**Supplied data:**
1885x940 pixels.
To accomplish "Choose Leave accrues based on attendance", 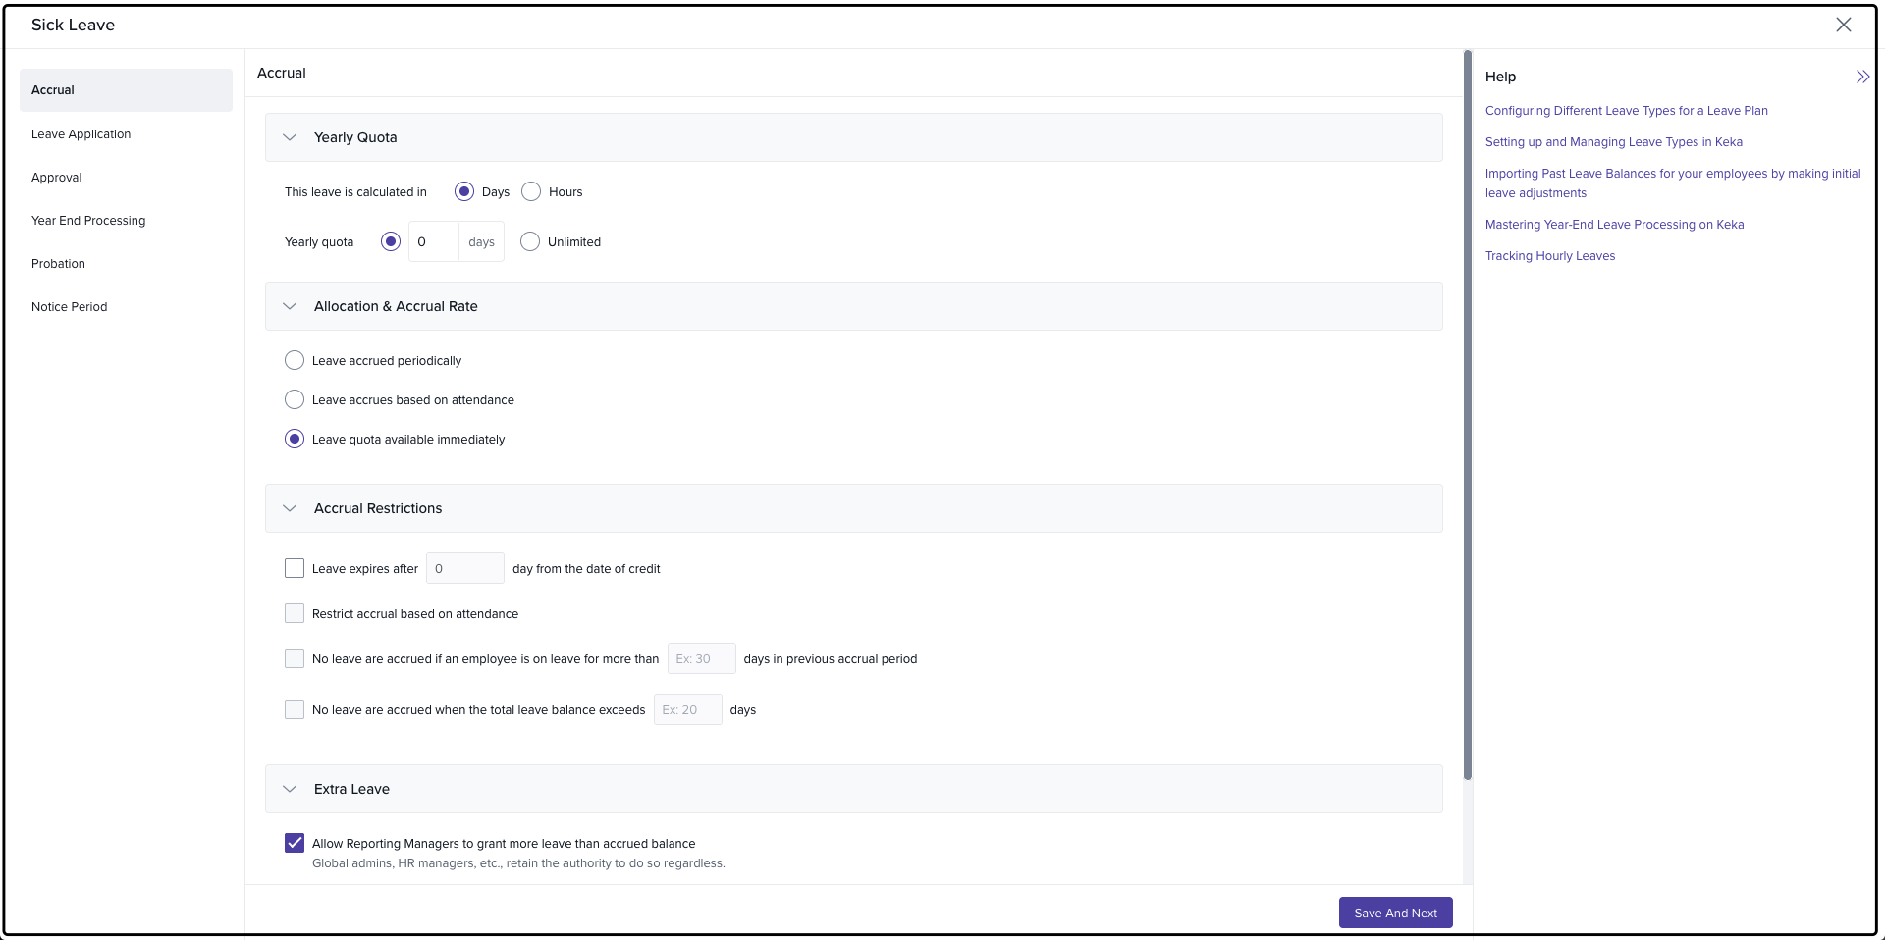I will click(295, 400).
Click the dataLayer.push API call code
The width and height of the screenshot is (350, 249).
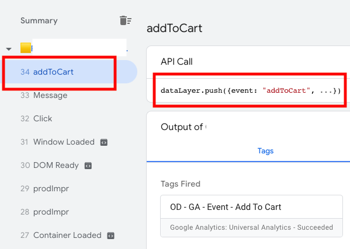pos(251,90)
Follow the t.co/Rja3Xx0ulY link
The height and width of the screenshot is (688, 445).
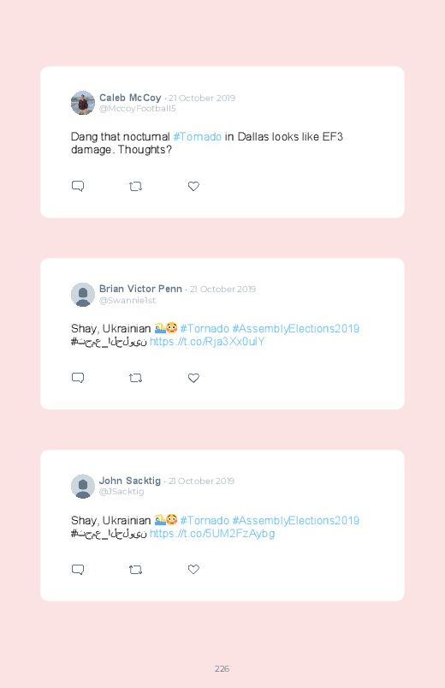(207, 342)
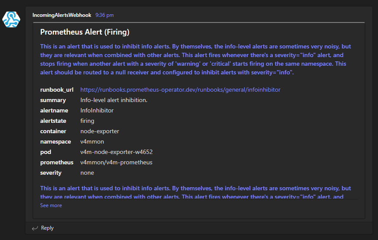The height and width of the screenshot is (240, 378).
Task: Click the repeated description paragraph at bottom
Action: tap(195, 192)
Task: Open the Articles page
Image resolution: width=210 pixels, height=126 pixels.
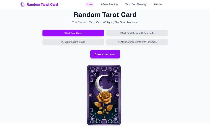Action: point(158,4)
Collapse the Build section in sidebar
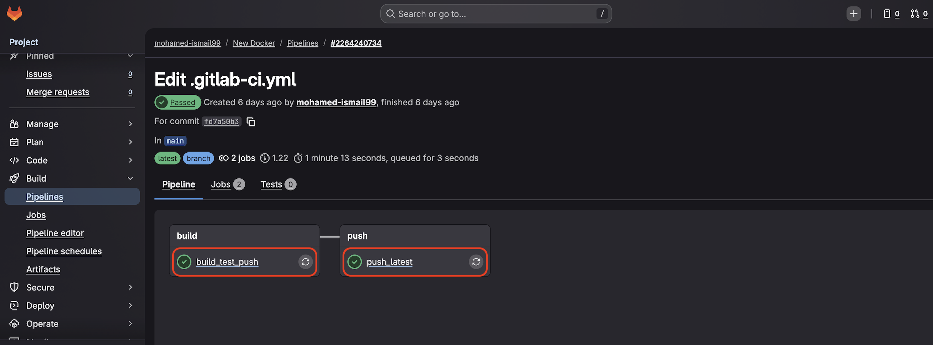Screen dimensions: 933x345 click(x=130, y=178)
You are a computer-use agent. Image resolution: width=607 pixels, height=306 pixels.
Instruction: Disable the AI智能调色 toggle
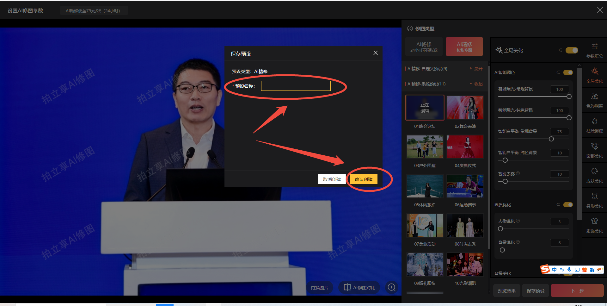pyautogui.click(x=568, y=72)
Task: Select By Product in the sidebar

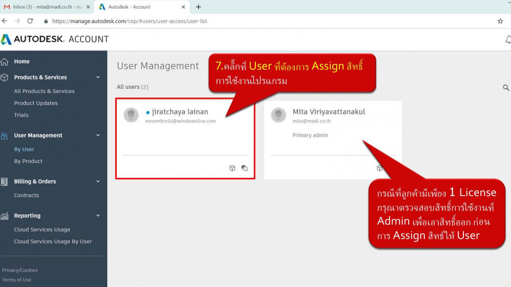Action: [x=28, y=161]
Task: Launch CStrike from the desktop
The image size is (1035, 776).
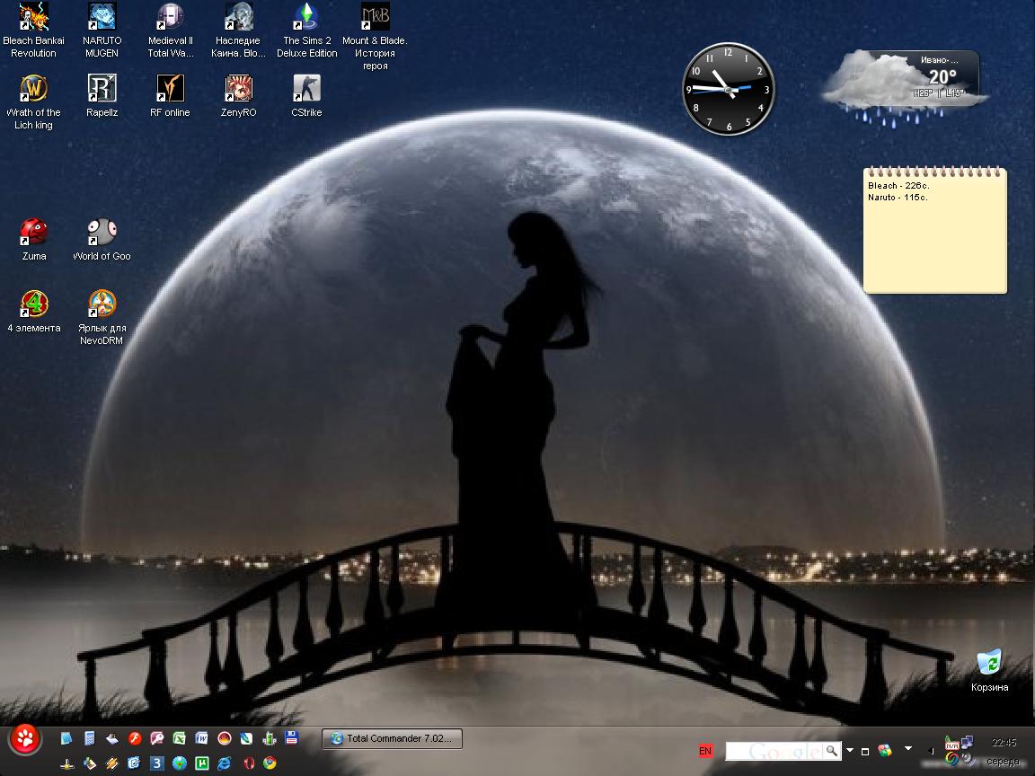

**Exercise aim:**
Setting the pictures aside, return exactly the lines from the line with "Collapse the Build section in sidebar" through the last line of the listing above.

**Answer to this task:**
Collapse the Build section in sidebar
Screen dimensions: 933x345 click(x=130, y=178)
You are a computer-use agent. Image resolution: width=607 pixels, height=306 pixels.
Instruction: Disable the AI智能调色 toggle
pyautogui.click(x=568, y=72)
Task: Select By Product in the sidebar

Action: [x=28, y=161]
Task: Launch CStrike from the desktop
The image size is (1035, 776).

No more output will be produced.